Co-ops serve an average of 7.4 consumers per mile of line, over which they collect annual revenue of about $14,900. Nationally, electric co-ops pay $1.4 billion in state and local taxes each year.
Municipal electric systems
Municipal electric systems are distribution utilities owned by a city, borough, or other incorporated community. As public entities, they can levy taxes, issue government bonds, and adopt and enforce rules and regulations.
Not-for-profit municipals serve the most consumers per mile of line, an average of 48, and collect an average of $113,301 per mile of line. The federal government subsidies municipals, too—when cities or boroughs issue tax-exempt bonds, interest paid to bond owners is not taxed. The cost of this benefit in 2003 (the last year data is available) was $909 million, or $55 per consumer.
Investor-owned utilities, or IOUs, are governed by and generate profits for shareholders (stock owners) who do not necessarily live in the utility’s service area. IOUs average 34 customers and $75,498 in revenue per mile of line.

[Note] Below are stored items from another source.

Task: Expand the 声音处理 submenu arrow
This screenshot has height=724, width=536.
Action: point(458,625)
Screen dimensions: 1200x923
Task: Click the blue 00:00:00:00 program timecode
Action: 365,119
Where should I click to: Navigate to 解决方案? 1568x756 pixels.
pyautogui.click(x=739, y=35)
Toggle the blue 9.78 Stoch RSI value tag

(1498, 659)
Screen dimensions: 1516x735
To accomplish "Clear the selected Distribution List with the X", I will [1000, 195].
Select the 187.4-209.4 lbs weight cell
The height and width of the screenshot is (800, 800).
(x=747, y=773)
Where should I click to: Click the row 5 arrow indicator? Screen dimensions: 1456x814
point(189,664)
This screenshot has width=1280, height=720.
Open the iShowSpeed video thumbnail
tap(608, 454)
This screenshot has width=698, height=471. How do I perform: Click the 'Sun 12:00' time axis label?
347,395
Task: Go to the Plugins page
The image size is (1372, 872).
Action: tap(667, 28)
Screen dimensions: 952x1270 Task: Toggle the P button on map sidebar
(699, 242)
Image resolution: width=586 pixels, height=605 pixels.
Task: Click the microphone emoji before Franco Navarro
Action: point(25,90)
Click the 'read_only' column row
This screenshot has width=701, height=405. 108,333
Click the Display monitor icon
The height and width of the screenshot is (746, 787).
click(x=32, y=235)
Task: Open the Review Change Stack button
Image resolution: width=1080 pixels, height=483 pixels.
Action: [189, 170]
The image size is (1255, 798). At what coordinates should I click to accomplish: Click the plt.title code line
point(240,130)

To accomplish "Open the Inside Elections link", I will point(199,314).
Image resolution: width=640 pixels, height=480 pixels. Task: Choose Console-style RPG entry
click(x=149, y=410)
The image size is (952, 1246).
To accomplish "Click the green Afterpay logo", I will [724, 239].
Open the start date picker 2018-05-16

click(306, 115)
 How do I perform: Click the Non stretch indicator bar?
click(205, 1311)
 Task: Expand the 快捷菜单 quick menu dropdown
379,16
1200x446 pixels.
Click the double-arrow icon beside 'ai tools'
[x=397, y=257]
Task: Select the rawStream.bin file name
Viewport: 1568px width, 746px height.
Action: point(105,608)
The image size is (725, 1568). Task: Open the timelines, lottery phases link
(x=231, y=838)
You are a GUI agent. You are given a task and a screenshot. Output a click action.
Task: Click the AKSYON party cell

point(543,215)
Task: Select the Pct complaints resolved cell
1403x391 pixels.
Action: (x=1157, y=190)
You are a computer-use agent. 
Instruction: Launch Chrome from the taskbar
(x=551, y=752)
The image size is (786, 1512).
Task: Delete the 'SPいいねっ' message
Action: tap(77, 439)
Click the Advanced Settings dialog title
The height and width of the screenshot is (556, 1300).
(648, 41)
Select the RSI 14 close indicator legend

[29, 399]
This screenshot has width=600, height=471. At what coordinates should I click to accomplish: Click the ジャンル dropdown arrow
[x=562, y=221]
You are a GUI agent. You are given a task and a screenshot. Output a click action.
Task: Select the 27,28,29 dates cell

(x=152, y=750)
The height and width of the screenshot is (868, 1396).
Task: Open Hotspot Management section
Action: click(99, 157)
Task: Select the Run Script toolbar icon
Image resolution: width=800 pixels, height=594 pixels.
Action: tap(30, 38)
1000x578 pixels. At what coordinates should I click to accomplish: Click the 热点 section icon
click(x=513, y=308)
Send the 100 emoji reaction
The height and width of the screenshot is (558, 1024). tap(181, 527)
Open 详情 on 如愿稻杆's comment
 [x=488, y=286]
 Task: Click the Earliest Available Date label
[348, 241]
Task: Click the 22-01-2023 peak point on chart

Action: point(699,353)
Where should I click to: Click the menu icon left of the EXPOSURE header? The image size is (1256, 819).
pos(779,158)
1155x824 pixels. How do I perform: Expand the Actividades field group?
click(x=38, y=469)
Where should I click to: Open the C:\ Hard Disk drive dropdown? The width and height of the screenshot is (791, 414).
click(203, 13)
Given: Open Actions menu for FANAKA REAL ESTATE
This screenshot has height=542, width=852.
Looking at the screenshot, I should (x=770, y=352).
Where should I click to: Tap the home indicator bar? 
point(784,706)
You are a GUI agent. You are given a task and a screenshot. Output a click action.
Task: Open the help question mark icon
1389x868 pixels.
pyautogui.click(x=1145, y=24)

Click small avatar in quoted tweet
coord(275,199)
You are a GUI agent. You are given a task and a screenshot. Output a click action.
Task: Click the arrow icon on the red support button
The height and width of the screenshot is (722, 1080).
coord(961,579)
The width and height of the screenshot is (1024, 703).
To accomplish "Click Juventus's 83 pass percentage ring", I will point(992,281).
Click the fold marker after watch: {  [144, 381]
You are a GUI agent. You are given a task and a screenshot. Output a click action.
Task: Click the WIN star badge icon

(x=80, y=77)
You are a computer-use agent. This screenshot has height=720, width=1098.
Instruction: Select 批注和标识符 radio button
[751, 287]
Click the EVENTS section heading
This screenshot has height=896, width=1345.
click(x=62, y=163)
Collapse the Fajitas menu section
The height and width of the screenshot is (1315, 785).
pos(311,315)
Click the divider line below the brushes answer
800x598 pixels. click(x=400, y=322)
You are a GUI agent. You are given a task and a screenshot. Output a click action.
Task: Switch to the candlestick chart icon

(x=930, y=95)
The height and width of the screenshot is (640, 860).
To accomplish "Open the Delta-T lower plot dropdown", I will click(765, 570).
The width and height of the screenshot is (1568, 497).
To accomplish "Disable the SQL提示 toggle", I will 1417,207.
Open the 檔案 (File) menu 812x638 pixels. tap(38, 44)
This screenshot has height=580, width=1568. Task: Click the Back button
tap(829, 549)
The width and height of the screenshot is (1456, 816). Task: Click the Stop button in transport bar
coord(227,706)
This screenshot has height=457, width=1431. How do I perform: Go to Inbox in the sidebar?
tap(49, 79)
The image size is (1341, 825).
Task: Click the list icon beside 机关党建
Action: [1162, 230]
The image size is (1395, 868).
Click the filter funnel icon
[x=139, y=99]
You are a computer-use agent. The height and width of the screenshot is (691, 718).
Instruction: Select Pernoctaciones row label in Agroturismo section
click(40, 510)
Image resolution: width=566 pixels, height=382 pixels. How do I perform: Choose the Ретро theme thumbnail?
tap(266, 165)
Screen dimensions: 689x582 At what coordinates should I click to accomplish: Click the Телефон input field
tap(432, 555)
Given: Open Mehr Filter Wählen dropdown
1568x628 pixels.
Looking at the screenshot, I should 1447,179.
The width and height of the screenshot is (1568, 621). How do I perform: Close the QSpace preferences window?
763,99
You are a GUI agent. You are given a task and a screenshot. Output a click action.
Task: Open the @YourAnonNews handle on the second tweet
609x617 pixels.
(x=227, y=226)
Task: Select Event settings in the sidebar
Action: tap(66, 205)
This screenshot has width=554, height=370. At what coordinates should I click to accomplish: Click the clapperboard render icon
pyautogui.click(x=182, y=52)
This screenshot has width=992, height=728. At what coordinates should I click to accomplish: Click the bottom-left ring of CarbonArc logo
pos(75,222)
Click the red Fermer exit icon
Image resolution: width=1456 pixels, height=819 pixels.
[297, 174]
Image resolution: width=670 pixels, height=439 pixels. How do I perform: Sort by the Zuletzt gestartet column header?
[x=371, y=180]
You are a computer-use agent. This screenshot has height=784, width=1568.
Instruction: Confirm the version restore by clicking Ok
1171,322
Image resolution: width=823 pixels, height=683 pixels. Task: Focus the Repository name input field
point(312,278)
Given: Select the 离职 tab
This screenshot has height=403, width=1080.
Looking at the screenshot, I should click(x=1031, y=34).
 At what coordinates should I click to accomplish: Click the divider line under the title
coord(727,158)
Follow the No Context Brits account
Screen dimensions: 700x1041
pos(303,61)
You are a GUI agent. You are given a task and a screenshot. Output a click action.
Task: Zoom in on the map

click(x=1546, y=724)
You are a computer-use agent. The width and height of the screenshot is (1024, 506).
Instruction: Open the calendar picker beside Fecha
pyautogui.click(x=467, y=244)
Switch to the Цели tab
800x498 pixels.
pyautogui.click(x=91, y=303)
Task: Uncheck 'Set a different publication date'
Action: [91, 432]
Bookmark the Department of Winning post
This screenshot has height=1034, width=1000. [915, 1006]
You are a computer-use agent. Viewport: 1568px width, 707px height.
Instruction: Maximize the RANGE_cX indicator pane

In virtually every case, IOUs charge electric rates that include amounts for presumed federal tax liabilities. However, available tax breaks (investment tax credits and accelerated depreciation) allow IOUs to retain most of the taxes collected, a total of roughly $107 billion to date. At a cost to the government of $4.6 billion in 2010, this federal subsidy to IOUs works out to about $44 per customer.
Back to the cooperative difference
DS&O is here to provide affordable, reliable, environmentally responsible electric power. But at the core, it’s really about improving the quality of life in the communities we serve. That’s the main difference—the cooperative difference.